AI Cloud Features
A Platform-as-a-Service, Planck AI Cloud offers its clients AI model deployment, inferencing, fine-tuning, and training services. To help any business implement custom models, we at Planck also offer advisory services for creating a custom MLOps pipeline.
API Calls:
Build AI apps with foundational models like Llama-3 and other major open-source models.
Access a vast library of pre-trained AI models, covering a wide range of tasks such as natural language processing, image recognition, and more.
Easily integrate these models into your applications through simple API calls, without the need for deep machine learning expertise.
Example: A developer building a chatbot can use the Llama-3 API to provide the chatbot with advanced language understanding and generation capabilities.
Use case: A content creation platform can leverage the API to generate personalized product descriptions or blog post summaries based on user preferences.
AI Inference:
Deploy trained AI models to make predictions and inferences in real-time applications. Once you've trained or fine-tuned a model, deploy it to our cloud platform for efficient inference.
Receive real-time predictions and insights from your models, enabling you to build responsive and intelligent applications.
Example: A fraud detection system can use a deployed AI model to analyze transaction data and identify suspicious activity in real time.
Use case: A customer support chatbot can leverage a deployed model to understand customer inquiries and provide accurate and timely responses.
AI Training:
Train custom AI models from scratch using large datasets and our powerful infrastructure.

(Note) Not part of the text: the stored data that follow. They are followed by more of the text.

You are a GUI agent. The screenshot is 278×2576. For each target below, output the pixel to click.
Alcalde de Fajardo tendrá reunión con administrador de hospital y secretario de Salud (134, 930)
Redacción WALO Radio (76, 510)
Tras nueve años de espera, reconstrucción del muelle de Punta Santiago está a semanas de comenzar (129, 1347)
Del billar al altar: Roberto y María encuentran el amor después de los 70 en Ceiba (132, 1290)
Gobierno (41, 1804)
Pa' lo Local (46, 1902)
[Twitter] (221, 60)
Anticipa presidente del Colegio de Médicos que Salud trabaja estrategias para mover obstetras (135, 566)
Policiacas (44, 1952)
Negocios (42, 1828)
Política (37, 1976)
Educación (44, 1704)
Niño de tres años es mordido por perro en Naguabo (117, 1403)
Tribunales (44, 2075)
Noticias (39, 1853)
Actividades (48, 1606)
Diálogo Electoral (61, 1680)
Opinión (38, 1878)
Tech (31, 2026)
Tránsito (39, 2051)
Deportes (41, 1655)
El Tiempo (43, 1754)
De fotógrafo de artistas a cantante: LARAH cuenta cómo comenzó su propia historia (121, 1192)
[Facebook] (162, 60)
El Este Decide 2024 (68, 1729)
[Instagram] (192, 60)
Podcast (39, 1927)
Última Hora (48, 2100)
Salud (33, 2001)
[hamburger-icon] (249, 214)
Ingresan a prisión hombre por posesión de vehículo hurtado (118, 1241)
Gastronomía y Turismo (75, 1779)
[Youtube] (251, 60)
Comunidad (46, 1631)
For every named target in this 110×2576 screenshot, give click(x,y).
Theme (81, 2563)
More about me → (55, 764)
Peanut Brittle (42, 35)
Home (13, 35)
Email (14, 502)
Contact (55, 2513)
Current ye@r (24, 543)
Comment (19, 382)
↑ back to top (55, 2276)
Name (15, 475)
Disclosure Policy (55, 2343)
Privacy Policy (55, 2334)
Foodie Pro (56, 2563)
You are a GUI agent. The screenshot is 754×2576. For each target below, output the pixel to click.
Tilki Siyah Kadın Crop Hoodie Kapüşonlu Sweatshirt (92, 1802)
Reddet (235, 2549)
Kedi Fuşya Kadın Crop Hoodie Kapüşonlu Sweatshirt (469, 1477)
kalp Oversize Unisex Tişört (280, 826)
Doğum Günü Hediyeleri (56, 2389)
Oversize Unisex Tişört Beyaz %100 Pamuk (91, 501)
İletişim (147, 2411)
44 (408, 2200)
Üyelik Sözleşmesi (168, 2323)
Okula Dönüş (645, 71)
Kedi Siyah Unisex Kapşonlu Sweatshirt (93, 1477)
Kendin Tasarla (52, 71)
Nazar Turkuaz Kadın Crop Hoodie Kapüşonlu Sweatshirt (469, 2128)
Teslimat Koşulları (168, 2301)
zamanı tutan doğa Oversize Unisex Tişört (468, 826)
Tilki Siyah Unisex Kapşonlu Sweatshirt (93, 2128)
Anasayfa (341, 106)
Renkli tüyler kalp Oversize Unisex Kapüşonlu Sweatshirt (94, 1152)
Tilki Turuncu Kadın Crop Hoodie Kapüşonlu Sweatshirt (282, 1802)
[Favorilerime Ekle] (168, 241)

Build highly tailored AI models that meet your specific needs and requirements.
Utilize our scalable cloud infrastructure to train models on massive datasets, accelerating the training process.
Example: A medical researcher can train a custom AI model to analyze medical images and diagnose diseases with high accuracy.
Use case: An e-commerce company can train a model to predict customer preferences and recommend relevant products.
AI Fine-Tuning:
Adapt pre-trained models to specific tasks and domains for improved performance.
Start with a pre-trained model as a foundation and fine-tune it on your own data to specialize it for your use case.
This process allows you to achieve better results with less training data and time.
Example: A language translation service can fine-tune a pre-trained language model on a large dataset of parallel texts to improve the accuracy of translations.
Use case: A social media platform can fine-tune a sentiment analysis model on its user-generated content to better understand user opinions and engagement.
AI Model Hosting:
Deploy and manage AI models on our scalable cloud platform for easy access and use.
Easily deploy your trained or fine-tuned models to our cloud platform for seamless integration into your applications.
Benefit from our scalable infrastructure to handle varying inference loads and ensure high availability.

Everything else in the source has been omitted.